Gary could become the third “President Johnson” in US history. It sounds incredible, but it’s quite possible, if he wins just one state. Most of us know that a candidate must get 270 votes in the Electoral College to win the presidency outright. Many of us know what happens if no one gets the 270: The choice is thrown into the House of Representatives.

The House is overwhelmingly Republican, and it would be the “lame duck” House that would make the decision, so even if there were a Democratic wave, giving Dems the House, it wouldn’t matter. On the other hand, Donald Trump seems to be alienating many Republicans, due to outrageous things he says—but also because he is not a loyal Republican—demonstrated by his current attempt to defeat Paul Ryan’s primary race.

If a large number of Republican lawmakers are turned off by November, they could shun Hillary Clinton, and still not make Trump president, according to a Pennsylvania newspaper.

All Johnson needs to do is win one state. I’ll repeat that, just ONE state. You may be thinking, “What is he talking about? Can’t this kid do math?” Well, fortunately, I can, and another fortunate thing is that if Johnson wins just one state, it will keep Clinton and Trump from the 270.

In an independent poll done in Utah, Johnson is at 26 percent compared to Clinton at 27 percent and Trump at 29 percent, and in a state that voted 69 percent for Ted Cruz in the Republican Primaries, Johnson has a good chance of winning the state. He has also seen a surge in his home state of New Mexico, and, with a little campaigning, outshining Trump and Clinton will be an easy feat.

Another thing to keep in mind is that if Johnson can achieve 15 percent in polls nationally, he can partake in the Presidential Debates against Clinton and Trump. In those debates, it’s anticipated that the first debate will have more viewers than the Super Bowl. That coverage will slingshot Johnson up in the polls.

“Wait a minute,” you ask, “what’s this about one state? It’s in the Twelfth Amendment.

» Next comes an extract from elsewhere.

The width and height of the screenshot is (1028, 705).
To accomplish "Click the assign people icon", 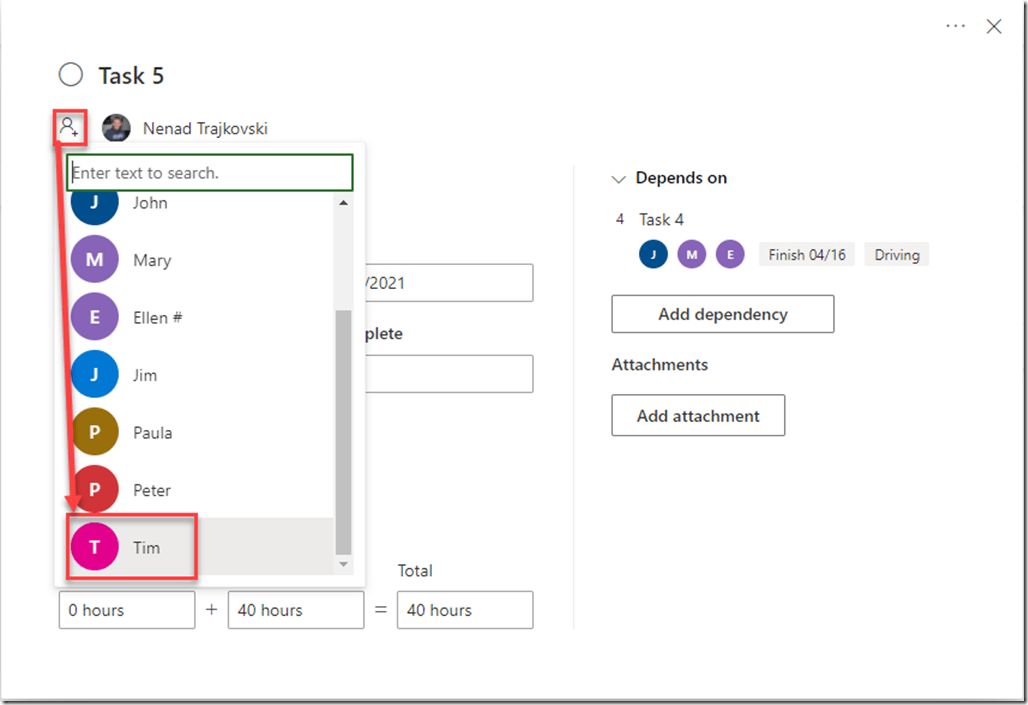I will coord(69,127).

In the twelfth amendment it states that “if no person have such majority, then from the persons having the highest numbers not exceeding three on the list of those voted for as President, the House of Representatives shall choose immediately, by ballot, the President.” In layman’s terms, each state, through its representatives in the House would cast one vote for the top three contenders for President.

The House of Representatives can decide, but they can only decide from those who actually won Electoral College votes. That’s why the writer mentioned Utah. That’s Mormon territory, and they didn’t take kindly to the way Trump spoke of their favorite son, Mitt Romney, and vice versa. That’s why Trump’s numbers are so low there. To repeat, Trump 29, Clinton 27, Johnson 26.

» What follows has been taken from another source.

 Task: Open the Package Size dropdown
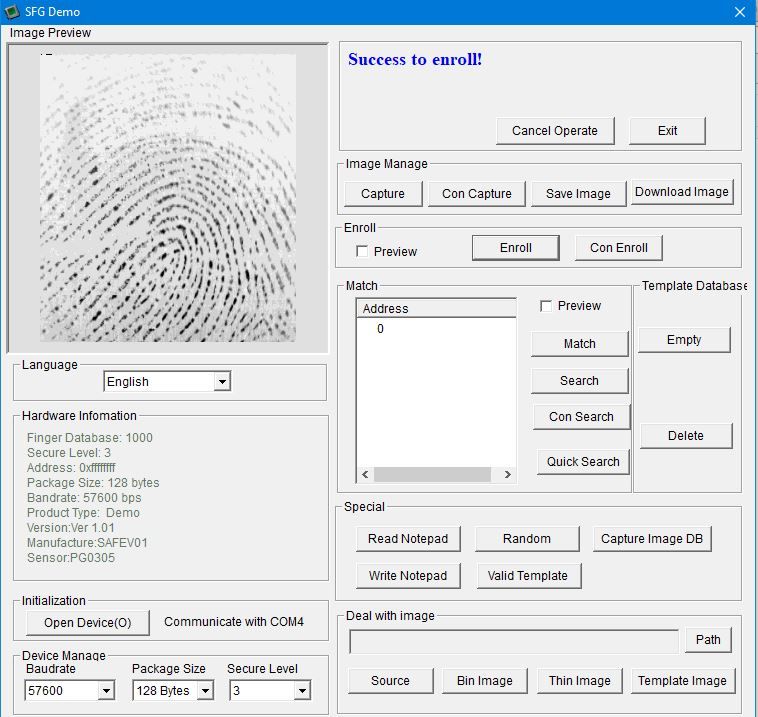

Of course that was before Johnson’s Mormon flap. He was arguing against the “politically correct” concept of hate crimes with the Washington Examiner.

I think this is analogous to hate crime. Convict me on the act of throwing a rock through somebody’s window. But if you’re going to convict me on my motivation for doing that, now you’re back to religious freedom. I mean under the guise of religious freedom, anybody can do anything. Back to Mormonism. . . Why shouldn’t somebody be able to shoot somebody else because their freedom of religion says that God has spoken to them and that they can shoot somebody dead.”

Johnson was referring to the early days of the Latter Day Saints, but it still didn’t go over well—and could cost him his only hope for the presidency.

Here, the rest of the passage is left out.